ESPE2024 Top 20 Posters Top 20 Posters (19 abstracts)
1Istanbul University, Istanbul Faculty of Medicine, Department of Pediatric Endocrinology, Istanbul, Turkey. 2Istanbul University, Istanbul Faculty of Medicine, Department of Pediatric Rheumatology, Istanbul, Turkey
Background: Familial Mediterranean Fever (FMF) is the most common hereditary periodic fever syndrome in Turkey. The effects of FMF on growth and puberty characteristics have yet to be investigated. This study aims to describe the features of children with FMF in terms of growth and puberty and compare them with healthy children.
Methods: This retrospective study analyzed the clinical and laboratory records of 140 FMF-diagnosed patients (73 girls, 67 boys), aged 8 to 18 years, under the care of the Divisions of Pediatric Endocrinology and Rheumatology from 2016 to 2024. The international severity score for FMF was assessed during the participants' last visit, and their growth and puberty data were compared with age-matched healthy children.

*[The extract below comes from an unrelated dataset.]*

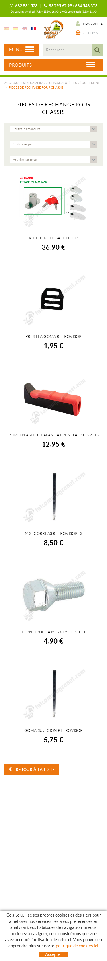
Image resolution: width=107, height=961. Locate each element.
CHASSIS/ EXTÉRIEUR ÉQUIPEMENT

Results: In girls, the average age of FMF diagnosis and colchicine treatment initiation was 7.2± 3.4 years. 78% had mild disease under treatment. At pubertal onset (11.0± 1.5 years) mean height and BMI SDS were -0.7± 1.1 and 0.3± 1.5, respectively; menarche occurred at 12.3± 1.2 years. Age at onset of puberty was similar to healthy girls but girls with FMF completed puberty later (P < 0.001). Among 36 girls reaching final height, 19 reached mean target height. The mean target height and final height were -0.7± 0.8 and -0.42± 1.1 SDS, respectively. In boys, FMF diagnosis and colchicine treatment initiation was at the age of 6.1± 3.2 years. 96% had mild disease under treatment. At pubertal onset (12.3± 1.2 years) mean height and BMI SDS were -0.1± 1 and 0.1± 1.3, respectively. Although pubertal onset age was similar to healthy children, boys with FMF reached subsequent stages of puberty later (P < 0.05). Among 12 boys reaching final height, 11 achieved mean target height. The median target height and final height were -0.4 (-1.3- 0.1) and 0.33 (-1.6- 2.9) SDS, respectively. Chronological and bone age were compatible in both sexes. Predicted adult height was consistent with target height in girls and higher in boys. No significant correlation was found between the age at diagnosis and treatment initiation and age at onset and tempo of puberty.
Conclusion: Pubertal onset is similar but completion of puberty may be delayed in FMF patients. 63% of patients with FMF reached a final height within target height range.